Class MacQueenKMeans<V extends NumberVector>

  • Type Parameters:
    V - vector type to use
    All Implemented Interfaces:
    Algorithm, ClusteringAlgorithm<Clustering<KMeansModel>>, KMeans<V,​KMeansModel>

    @Title("k-Means (MacQueen Algorithm)")
    @Reference(authors="J. MacQueen",
               title="Some Methods for Classification and Analysis of Multivariate Observations",
               booktitle="5th Berkeley Symp. Math. Statist. Prob.",
               url="http://projecteuclid.org/euclid.bsmsp/1200512992",
               bibkey="conf/bsmsp/MacQueen67")
    public class MacQueenKMeans<V extends NumberVector>
    extends AbstractKMeans<V,​KMeansModel>
    The original k-means algorithm, using MacQueen style incremental updates; making this effectively an "online" (streaming) algorithm.
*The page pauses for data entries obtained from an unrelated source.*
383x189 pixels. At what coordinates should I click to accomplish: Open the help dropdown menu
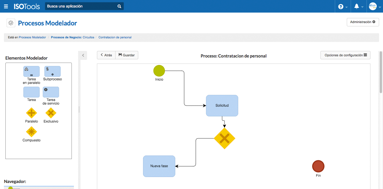click(x=343, y=6)

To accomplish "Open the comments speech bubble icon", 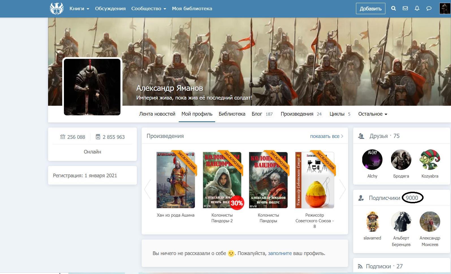I will click(x=429, y=8).
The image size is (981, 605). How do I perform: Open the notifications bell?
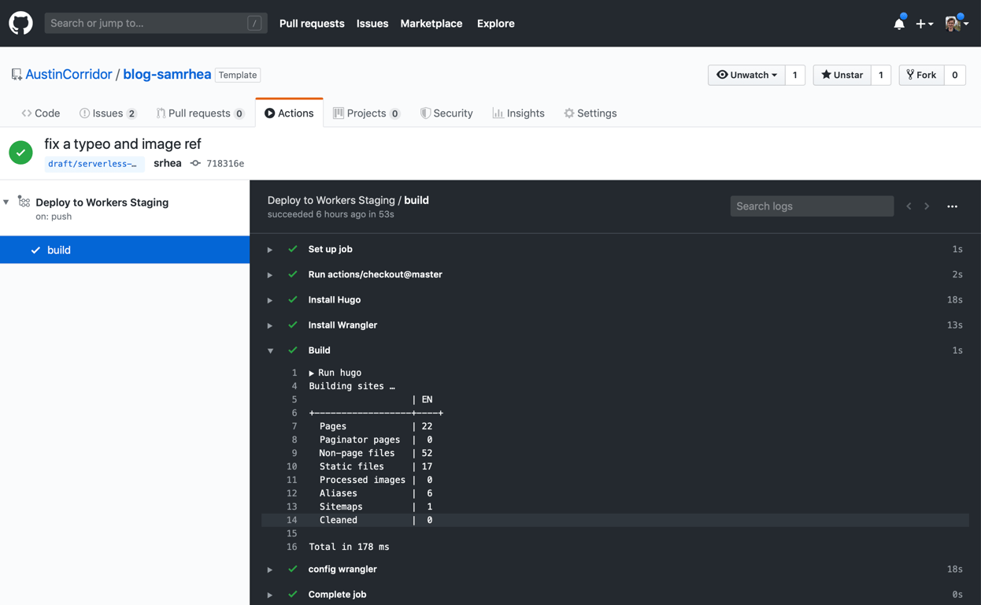(898, 24)
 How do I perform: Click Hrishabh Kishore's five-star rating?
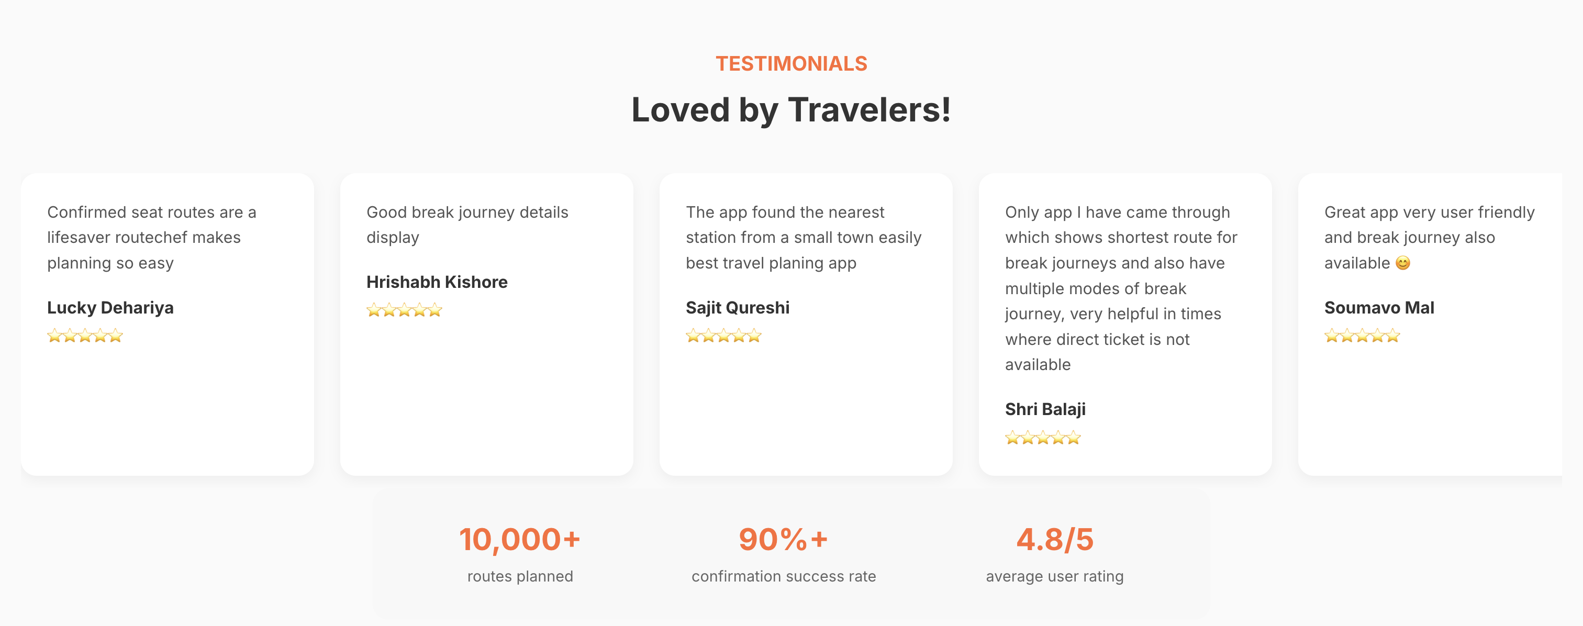(404, 310)
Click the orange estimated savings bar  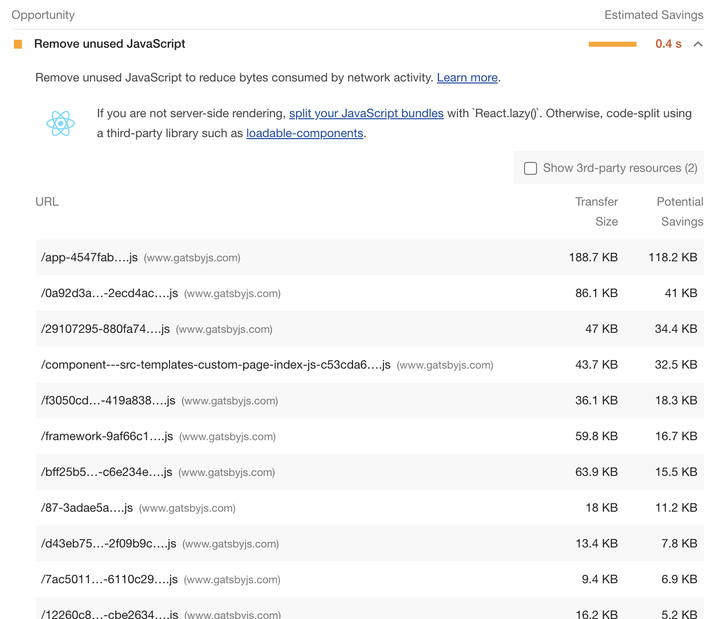point(612,44)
    This implementation will by default iterate over the data set until convergence, although MacQueen likely only meant to do a single pass over the data, but the result quality improves with multiple passes.

    Reference:

    J. MacQueen
    Some Methods for Classification and Analysis of Multivariate Observations
    5th Berkeley Symp. Math. Statist. Prob.

    Since:
    0.1
    Author:
    Erich Schubert
    • Field Detail

      • LOG

        private static final Logging LOG
        The logger for this class.
    • Constructor Detail

      • MacQueenKMeans

        public MacQueenKMeans​(NumberVectorDistance<? super V> distance,
                              int k,
                              int maxiter,
                              KMeansInitialization initializer)
        Constructor.
        Parameters:
        distance - distance function
        k - k parameter
        maxiter - Maxiter parameter
        initializer - Initialization method